• [DATA RECORDS]

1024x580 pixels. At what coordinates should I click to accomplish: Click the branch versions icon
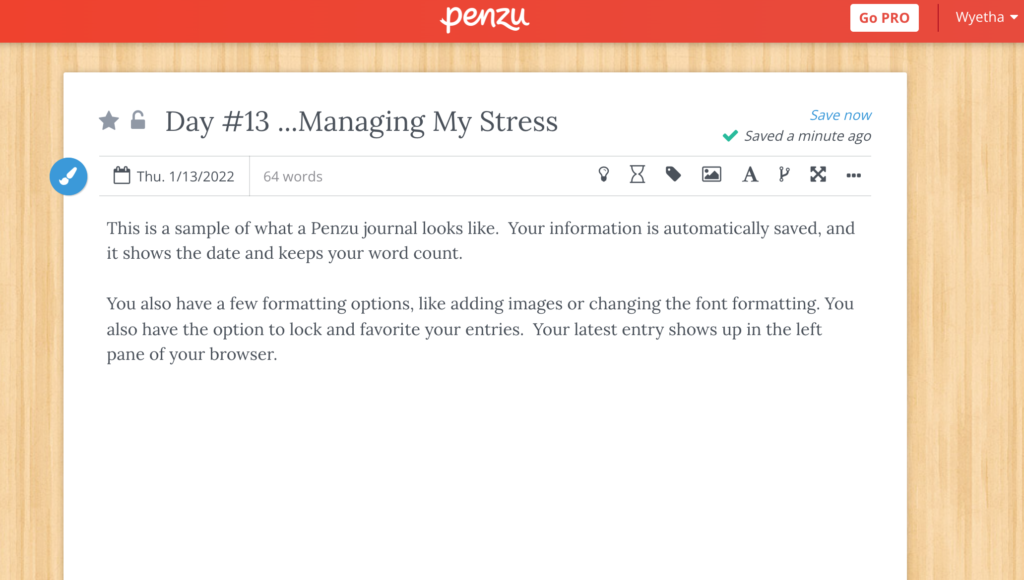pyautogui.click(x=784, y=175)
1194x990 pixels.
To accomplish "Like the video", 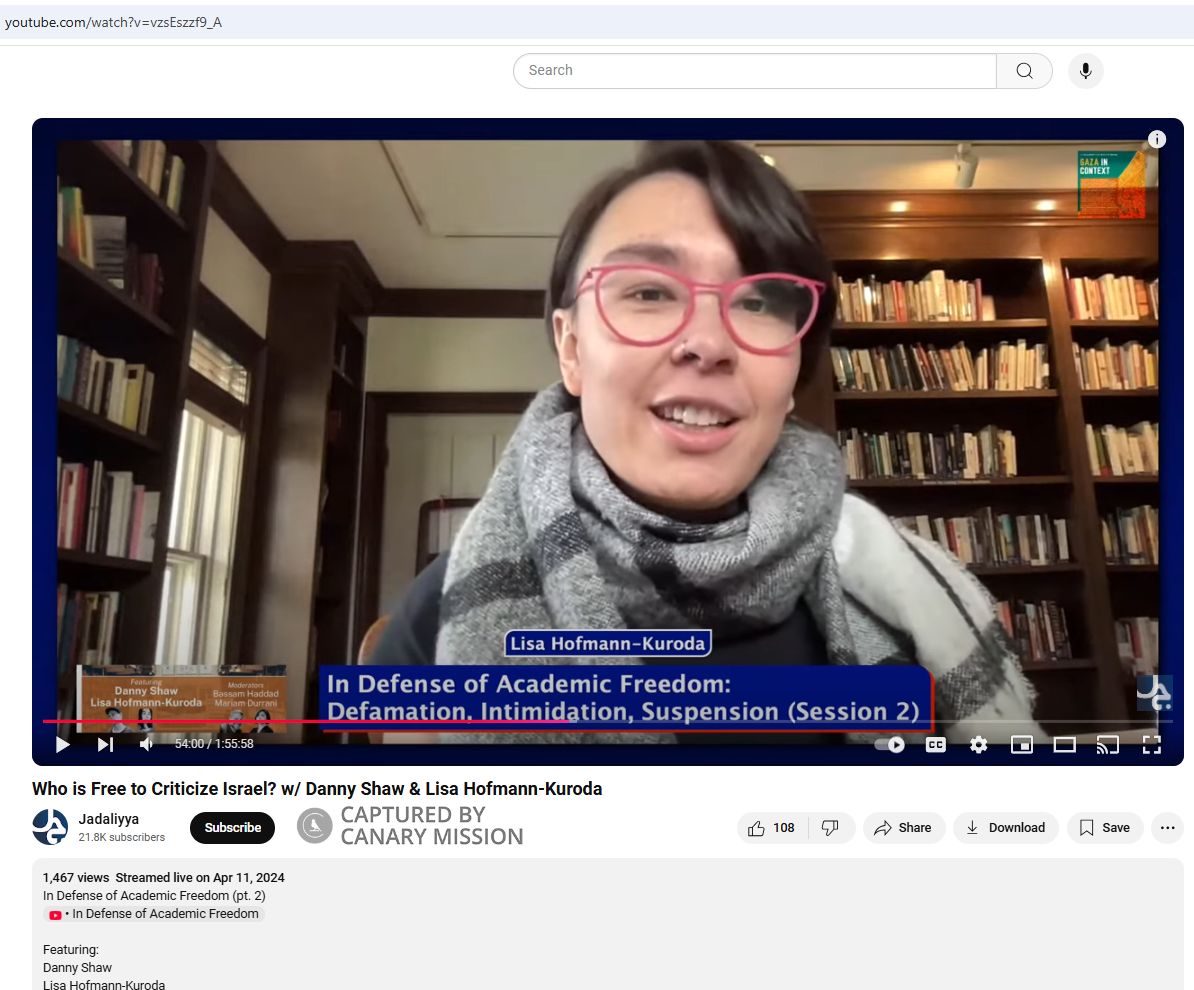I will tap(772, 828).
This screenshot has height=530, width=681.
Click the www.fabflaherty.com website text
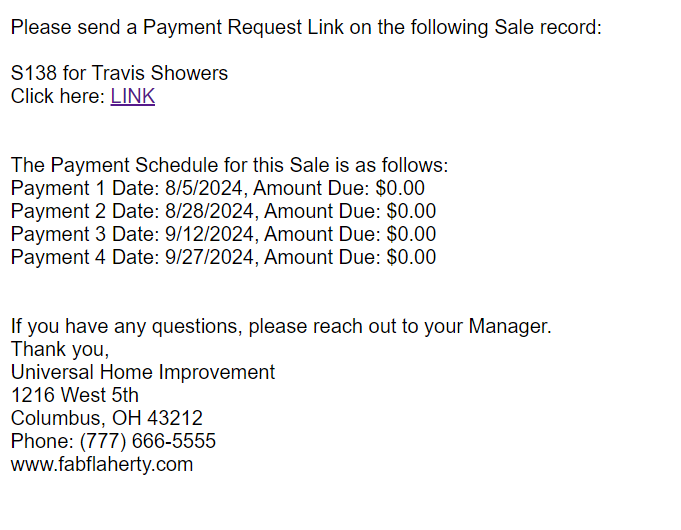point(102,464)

• [WHAT IS EXPECTED] Return everything from the line containing "This screenshot has height=530, width=681." down to the end of the rows, unchanged, with the pictures omitted.

• [TASK OUTPUT]
This screenshot has height=530, width=681.
Click the www.fabflaherty.com website text
point(102,464)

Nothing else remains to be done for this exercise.